Se concentrer oui, mais ne pas tout contrôler. « L’expressivité donne de la vie et montre à l’autre qu’on est habité par la relation », analyse Aude Roy. Les conseillers en body language ont fait perdre à la politique sa flamboyance d’avant, estime-t-elle.

Gare au lissage

« La quasi-totalité des personnalités politiques prend des cours de communication non verbale. Quelle dévaluation de la parole politique ! » regrette également Pascal Lardellier.

Aude Roy recommande, elle, de ne pas gommer sa personnalité, mais plutôt d’apprivoiser qui l’on est, d’avoir conscience de ses lacunes, de les atténuer, de maîtriser ses mouvements convulsifs, comme l’a fait le jeune Aziz avec sa démarche.

Garder son naturel tout en contrôlant sa gestuelle, cet équilibre est essentiel : « C’est comme ça que l’on capte l’attention de son interlocuteur et qu’il va retenir ce qu’on lui dit. »

Avec le risque de la manipulation, prévient Pascal Lardellier : « Quand elle se réduit à des gesticulations, la prise de parole laisse entendre que l’auditoire privilégie l’apparence par rapport aux arguments. Cela s’apparente à du mépris. »

Les 8 conseils d’Aude Roy, coach en image publique

Travaillez votre charisme, votre capacité à être totalement présent à votre public, le regarder, le faire participer, le remercier de son attention.

Lisez en votre interlocuteur pour ajuster votre discours à ses réactions.

Maîtrisez votre voix. C’est l’ambiance de votre discours, la mise en musique des mots. Elle peut être sérieuse, docte, lyrique, poétique, enjouée…

Mettez en scène votre propos avec des gestes explicites, presque du mime. Souvent, le corps le fait naturellement quand on est présent à son discours, par exemple en dessinant une sphère dans l’espace pour laisser imaginer la Terre… et captiver votre auditoire.

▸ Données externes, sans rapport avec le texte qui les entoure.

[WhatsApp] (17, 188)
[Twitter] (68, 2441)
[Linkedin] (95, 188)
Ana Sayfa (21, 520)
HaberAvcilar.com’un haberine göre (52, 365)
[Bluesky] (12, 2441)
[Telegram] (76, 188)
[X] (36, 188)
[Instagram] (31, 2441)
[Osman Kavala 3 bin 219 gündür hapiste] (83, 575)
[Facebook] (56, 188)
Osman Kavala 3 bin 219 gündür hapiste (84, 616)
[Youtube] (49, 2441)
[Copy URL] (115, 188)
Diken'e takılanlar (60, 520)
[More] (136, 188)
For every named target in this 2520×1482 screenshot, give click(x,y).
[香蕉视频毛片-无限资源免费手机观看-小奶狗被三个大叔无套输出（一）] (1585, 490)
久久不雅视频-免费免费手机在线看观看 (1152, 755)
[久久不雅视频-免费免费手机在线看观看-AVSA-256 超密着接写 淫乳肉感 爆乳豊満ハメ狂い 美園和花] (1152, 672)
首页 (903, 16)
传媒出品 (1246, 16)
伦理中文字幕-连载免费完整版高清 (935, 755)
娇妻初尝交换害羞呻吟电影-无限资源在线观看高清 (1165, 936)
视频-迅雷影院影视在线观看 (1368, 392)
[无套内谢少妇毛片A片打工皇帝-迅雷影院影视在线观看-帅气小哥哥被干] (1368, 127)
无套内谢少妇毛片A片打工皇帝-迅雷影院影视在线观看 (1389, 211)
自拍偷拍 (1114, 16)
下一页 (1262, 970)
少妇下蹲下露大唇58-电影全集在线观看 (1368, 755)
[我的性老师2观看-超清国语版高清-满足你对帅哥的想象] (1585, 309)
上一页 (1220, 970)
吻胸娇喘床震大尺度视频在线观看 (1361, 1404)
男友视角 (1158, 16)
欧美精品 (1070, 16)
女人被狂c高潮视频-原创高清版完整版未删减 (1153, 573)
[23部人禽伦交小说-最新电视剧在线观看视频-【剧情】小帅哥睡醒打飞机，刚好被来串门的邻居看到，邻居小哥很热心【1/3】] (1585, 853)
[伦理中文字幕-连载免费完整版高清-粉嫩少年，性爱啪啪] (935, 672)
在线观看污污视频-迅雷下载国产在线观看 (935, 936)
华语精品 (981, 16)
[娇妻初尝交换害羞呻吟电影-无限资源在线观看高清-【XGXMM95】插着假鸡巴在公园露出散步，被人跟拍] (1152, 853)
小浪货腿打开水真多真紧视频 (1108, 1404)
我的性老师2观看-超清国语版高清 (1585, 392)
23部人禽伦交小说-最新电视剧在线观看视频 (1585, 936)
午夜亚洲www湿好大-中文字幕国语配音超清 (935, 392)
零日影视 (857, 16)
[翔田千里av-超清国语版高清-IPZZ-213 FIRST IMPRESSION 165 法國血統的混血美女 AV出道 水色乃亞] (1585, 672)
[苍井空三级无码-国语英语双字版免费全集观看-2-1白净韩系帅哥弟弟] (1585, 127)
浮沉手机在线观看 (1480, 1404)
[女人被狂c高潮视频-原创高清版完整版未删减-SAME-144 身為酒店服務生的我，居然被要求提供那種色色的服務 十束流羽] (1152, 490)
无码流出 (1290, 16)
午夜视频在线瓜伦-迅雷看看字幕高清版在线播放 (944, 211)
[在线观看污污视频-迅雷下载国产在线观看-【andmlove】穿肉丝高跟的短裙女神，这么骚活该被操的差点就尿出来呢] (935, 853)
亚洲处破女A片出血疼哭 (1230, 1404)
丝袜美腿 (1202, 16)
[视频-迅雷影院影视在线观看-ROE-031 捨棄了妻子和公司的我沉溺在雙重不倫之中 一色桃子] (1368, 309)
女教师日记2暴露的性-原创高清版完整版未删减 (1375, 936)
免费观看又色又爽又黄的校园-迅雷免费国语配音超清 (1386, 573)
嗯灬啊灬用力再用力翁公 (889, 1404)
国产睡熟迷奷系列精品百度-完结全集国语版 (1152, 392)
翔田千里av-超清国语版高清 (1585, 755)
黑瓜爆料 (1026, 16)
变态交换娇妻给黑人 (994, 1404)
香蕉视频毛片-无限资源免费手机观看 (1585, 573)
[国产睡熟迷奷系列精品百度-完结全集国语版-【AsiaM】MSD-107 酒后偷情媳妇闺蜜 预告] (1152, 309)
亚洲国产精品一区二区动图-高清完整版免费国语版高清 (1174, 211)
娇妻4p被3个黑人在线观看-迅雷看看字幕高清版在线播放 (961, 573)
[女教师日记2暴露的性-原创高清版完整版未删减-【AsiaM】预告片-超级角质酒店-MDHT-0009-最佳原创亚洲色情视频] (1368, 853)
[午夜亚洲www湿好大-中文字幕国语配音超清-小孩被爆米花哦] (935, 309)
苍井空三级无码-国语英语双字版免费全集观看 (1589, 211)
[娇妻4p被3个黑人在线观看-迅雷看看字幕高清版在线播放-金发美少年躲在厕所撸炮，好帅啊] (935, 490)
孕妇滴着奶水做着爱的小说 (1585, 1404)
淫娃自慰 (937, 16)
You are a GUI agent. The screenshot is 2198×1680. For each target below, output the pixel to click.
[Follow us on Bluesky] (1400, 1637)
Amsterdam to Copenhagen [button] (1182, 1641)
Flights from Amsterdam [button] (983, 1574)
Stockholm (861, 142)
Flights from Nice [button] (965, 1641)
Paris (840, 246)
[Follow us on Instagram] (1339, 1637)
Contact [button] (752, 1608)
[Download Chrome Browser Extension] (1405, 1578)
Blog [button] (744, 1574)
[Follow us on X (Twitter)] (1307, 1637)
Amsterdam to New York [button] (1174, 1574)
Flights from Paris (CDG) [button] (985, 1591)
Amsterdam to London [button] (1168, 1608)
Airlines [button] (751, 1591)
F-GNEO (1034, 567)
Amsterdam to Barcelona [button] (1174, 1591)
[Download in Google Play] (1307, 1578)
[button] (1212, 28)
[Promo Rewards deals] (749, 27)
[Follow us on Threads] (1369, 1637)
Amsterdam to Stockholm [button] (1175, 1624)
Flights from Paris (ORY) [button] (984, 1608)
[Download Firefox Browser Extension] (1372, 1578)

Faites passer des émotions. Votre discours touchera ses destinataires s’il fait appel au ressenti. La surprise, la nostalgie, l’humour, entre autres, permettent aux interlocuteurs de retenir plus facilement ce que vous êtes
en train de dire.

Respectez les conventions. Savoir « se tenir » en toutes circonstances, cela s’apprend chez un coach en image, dans les livres, sur internet…

Connaissez votre discours sur le bout des doigts pour vous libérer du « verbal » et vous focaliser sur la relation à l’autre, le non verbal.

Et surtout, pratiquez : plus vous discourrez, plus vous vous améliorerez… mais attention, faites-le sans vous formater et en gardant votre personnalité.

Pour aller plus loin

1. Le prénom a été modifié.

2. Réalisée sur un tout petit panel d’un seul genre (12 femmes), l’étude n’évaluait à l’instant T que la gestuelle de personnes évoquant leurs émotions. Bien que très difficiles à mesurer et largement repris, ces chiffres ne seraient pertinents qu’en situation de confession et non en entretien ou lors d’une opération de séduction.